Public wage bill soars

South Africa is saddled with a problematically high wage bill for public servants, with most public servants in the top 30% of earners in the country‚ says the Budget Review.

The high wage bill is the consequence of large adjustments to salaries and wages made between 2006 and 2010‚ which raised personnel costs in perpetuity with little prospect of changing this structural balance.

Personnel costs now make up 35.8% of government spending.

Documents show the total amount paid to compensate government employees is set to rise from R445-billion this year to R539-billion in 2018.

Between 2006 and 2009 the national and provincial salary bill rose by 17%. In municipalities it was more dramatic.
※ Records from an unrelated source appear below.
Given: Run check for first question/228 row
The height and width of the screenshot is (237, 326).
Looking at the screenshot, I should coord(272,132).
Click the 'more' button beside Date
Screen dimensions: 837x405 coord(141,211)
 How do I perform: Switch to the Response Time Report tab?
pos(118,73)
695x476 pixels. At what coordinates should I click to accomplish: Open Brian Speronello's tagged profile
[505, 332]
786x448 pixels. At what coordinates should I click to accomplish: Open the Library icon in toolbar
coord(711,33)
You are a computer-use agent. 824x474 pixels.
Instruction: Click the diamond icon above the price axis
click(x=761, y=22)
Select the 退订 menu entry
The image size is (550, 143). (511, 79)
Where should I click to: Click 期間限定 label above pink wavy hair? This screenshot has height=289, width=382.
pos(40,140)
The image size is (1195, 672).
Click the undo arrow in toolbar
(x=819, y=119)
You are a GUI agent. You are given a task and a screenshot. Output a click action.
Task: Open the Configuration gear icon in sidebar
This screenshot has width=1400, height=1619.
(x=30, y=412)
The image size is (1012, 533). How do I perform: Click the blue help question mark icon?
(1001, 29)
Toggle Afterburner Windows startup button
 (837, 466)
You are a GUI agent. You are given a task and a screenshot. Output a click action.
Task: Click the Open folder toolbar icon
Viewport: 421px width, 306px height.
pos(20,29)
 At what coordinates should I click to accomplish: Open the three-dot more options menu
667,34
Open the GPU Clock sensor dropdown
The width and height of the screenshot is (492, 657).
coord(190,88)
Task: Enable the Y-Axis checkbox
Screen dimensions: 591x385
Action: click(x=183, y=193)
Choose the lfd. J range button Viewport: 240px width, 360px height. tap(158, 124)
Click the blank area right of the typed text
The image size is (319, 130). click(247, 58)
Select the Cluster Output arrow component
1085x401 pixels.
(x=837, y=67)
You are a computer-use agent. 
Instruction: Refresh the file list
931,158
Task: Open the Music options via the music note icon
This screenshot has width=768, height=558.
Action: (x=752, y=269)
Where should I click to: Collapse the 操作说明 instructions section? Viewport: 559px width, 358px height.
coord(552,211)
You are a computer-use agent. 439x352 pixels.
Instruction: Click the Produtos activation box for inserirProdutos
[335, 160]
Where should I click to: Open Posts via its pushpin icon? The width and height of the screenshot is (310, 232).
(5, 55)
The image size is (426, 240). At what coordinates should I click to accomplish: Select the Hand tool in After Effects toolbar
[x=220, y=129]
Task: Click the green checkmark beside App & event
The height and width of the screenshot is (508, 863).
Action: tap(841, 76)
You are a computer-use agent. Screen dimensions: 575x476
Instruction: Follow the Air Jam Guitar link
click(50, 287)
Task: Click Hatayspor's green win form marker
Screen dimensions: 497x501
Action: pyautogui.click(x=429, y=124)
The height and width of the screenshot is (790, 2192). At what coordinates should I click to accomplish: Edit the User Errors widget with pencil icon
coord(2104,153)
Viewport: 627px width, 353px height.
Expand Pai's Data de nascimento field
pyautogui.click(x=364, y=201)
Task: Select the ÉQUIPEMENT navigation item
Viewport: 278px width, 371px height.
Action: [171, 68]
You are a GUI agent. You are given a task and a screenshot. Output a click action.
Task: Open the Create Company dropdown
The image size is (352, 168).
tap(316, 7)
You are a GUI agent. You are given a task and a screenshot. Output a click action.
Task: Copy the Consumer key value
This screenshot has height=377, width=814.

Between 2007 and 2010 total local government spending on personnel increased by 60% from R27.3-billion to R43.6-billion.

Finance Minister Nhlanhla Nene described the wage bill as “a concerning matter” but said in a briefing to journalists he hoped lower than expected inflation over the medium term would help the government and unions reach an affordable settlement.

The government has budgeted for a cost-of-living wage increase of 6.6% while the opening demand of unions is 15%.

Inflation over the three-year period is between 4.3% and 5.9%.

Nene has in the past said wage increases should not go more than 1% above inflation.

Anything higher than that would mean government would have to “reduce capital expenditure‚ introduce more stringent controls on public employment or find ways to curtail expenditure on other critical priorities”.

Credit rating agencies and analysts believe public sector wages pose a key risk to state finances and will have a keen eye on the wage settlement this year. Negotiations are under way with the aim of reaching finality by April.

In the longer term Treasury wants greater control over personnel costs in state departments and a bigger say over appointments and benefits.

The Budget Review notes “over the past decade‚ public sector unit labour costs have increased by more than 80% in real terms‚ with an average annual growth rate of more than 6% above inflation”.